Ораз-хан ничем себя не выдал, он поцеловал ее руку и сказал, что никакой особенной перемены в выражении ее лица не произошло, и что можно надеяться на полное восстановление ее сил и здоровья. Он все это высказал, как высказал бы врач. Впрочем, врачи так именно и говорят. Она это знает. Она уже слышала от них не раз сама. Но на прямые вопросы в упор, что будет с ее лицом, — исчезнет ли этот ужасный багровый шрам, который диагональю разрезает ее лицо от левого уха к рассеченному подбородку? восстановится ли кожный покров щеки? — на эти вопросы знаменитейшие хирурги отвечали словами, которые доказывали их полное бессилие воскресить умершую ткань. Трансплантацию кожи со лба и руки, как ей предлагали, она отвергла, так как это улучшило бы ее положение в незначительной степени, между тем как она страшилась неизбежной новой боли, может быть, больше, чем безобразия.
В один из тусклых бледных парижских дней она собралась и уехала в Лондон, в том самом скромном английском костюме, который был на ней в день ее знакомства с Гарриманом и Голоо. Она не взяла с собой никаких драгоценностей. Прощание ее с Ораз-ханом было кратко и почти официально.
Прошла только одна ночь, как она уже звонила у подъезда, где жил человек, который сказал ей, что когда бы то ни было, при каких бы то ни было условиях и обстоятельствах он будет безмерно счастлив снова видеть ее у себя. Он предложил ей тогда воспользоваться его домом на все время его отсутствия.
Как-то отнесется он к ней теперь? И когда он вернется?
Все эти вопросы осаждали ее усталый мозг, и сердце стучало по временам так, что, казалось, удары его были слышны на расстоянии.
Та же горничная в гофрированном чепце, улыбающаяся и любезная, открыла Эрне дверь и приняла ее, как будто ей было Голоо отдано распоряжение видеть в мисс Энесли хозяйку дома.
— М-р Голоо не возвращался, мисс! Ходят тревожные слухи! Говорят, что экспедиция погибла и он вместе с ней!!
Все это она выговорила скороговоркой. Эрна была ошеломлена.
Подавленная, она спросила:
— Кто же имеет точные сведения об этом?
— Вы не читали, мисс? Все газеты полны сообщениями об их гибели! Некоторые, впрочем, утверждают, что экспедиция могла спастись. Я помню, что в каком-то сообщении упоминалось имя нашего знаменитого профессора Бонзельса. Ах, мисс! Не съездить ли вам, право, к нему?

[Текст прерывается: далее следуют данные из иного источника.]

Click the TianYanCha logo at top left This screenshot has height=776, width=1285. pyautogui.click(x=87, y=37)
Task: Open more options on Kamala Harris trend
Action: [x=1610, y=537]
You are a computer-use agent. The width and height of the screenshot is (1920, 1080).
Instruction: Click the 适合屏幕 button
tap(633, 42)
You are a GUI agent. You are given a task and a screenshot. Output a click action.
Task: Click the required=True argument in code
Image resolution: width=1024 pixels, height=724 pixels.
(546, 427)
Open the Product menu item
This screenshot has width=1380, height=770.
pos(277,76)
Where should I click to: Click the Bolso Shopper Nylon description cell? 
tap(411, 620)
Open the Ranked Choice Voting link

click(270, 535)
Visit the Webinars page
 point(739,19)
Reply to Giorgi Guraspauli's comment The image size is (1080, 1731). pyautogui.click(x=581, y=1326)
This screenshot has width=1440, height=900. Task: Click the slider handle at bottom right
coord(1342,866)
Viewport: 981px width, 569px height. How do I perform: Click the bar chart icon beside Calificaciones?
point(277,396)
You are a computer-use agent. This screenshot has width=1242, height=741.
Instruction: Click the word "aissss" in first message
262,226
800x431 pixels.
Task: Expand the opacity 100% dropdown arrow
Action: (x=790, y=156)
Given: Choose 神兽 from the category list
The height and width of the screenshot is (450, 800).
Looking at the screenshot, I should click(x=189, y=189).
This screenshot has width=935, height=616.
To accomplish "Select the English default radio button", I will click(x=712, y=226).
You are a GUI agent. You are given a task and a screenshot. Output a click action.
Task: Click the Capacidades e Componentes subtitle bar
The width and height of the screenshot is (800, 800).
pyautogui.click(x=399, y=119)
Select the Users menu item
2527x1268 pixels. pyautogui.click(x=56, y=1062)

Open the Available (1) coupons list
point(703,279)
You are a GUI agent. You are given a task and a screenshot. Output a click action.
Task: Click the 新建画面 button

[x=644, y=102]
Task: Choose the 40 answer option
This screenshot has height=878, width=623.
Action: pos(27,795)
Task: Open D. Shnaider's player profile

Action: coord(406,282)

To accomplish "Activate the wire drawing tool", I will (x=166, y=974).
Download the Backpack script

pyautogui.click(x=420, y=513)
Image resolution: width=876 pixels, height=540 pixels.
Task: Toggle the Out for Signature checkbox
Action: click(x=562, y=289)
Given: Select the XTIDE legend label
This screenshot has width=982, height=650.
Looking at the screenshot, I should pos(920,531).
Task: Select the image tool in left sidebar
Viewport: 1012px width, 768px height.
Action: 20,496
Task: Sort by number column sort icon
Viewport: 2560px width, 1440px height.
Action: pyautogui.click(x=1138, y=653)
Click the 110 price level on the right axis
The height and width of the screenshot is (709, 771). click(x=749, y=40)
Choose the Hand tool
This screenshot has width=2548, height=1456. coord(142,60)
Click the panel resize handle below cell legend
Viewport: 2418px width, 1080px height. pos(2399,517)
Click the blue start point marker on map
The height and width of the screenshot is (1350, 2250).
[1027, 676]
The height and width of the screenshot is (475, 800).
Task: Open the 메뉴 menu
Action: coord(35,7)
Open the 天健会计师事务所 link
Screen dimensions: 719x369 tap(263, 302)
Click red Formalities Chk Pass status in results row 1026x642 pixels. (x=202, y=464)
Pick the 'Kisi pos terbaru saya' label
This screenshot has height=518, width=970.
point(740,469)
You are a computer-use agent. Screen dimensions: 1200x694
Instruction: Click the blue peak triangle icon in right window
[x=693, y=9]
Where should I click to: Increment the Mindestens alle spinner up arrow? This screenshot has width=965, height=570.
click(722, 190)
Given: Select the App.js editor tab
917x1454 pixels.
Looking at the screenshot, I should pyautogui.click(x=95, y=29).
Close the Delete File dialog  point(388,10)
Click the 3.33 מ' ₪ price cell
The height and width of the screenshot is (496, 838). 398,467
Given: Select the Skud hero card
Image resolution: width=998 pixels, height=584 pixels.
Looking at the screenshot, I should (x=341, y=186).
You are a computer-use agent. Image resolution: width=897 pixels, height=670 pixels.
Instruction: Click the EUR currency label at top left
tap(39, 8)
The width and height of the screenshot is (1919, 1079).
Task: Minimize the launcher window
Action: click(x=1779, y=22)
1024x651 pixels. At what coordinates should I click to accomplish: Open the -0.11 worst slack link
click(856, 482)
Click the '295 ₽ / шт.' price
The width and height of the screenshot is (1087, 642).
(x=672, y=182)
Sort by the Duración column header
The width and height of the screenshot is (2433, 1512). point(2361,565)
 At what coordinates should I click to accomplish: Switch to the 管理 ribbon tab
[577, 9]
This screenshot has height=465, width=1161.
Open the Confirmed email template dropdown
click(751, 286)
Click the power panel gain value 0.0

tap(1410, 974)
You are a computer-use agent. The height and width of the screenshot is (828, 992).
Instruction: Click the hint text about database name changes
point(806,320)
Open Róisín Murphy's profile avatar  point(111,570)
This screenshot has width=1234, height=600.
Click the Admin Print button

Может быть, было бы полезно порасспросить его лично, а то все говорят, а толком понять ничего нельзя.
В тот же вечер профессор Бонзельс в своем громадном кабинете, стоя перед столом, заваленным бумагами, книгами, брошюрами, тетрадями разных форматов и неисчислимым количеством сигарных окурков, дружески трепля по плечу молодую женщину, говорил:
— Пустяки! Не надо терять надежды! Невозможно, чтобы экспедиция исчезла бесследно. Мы принимаем все меры…
— Но какие, профессор? Когда же мы узнаем что-нибудь достоверное об их участи?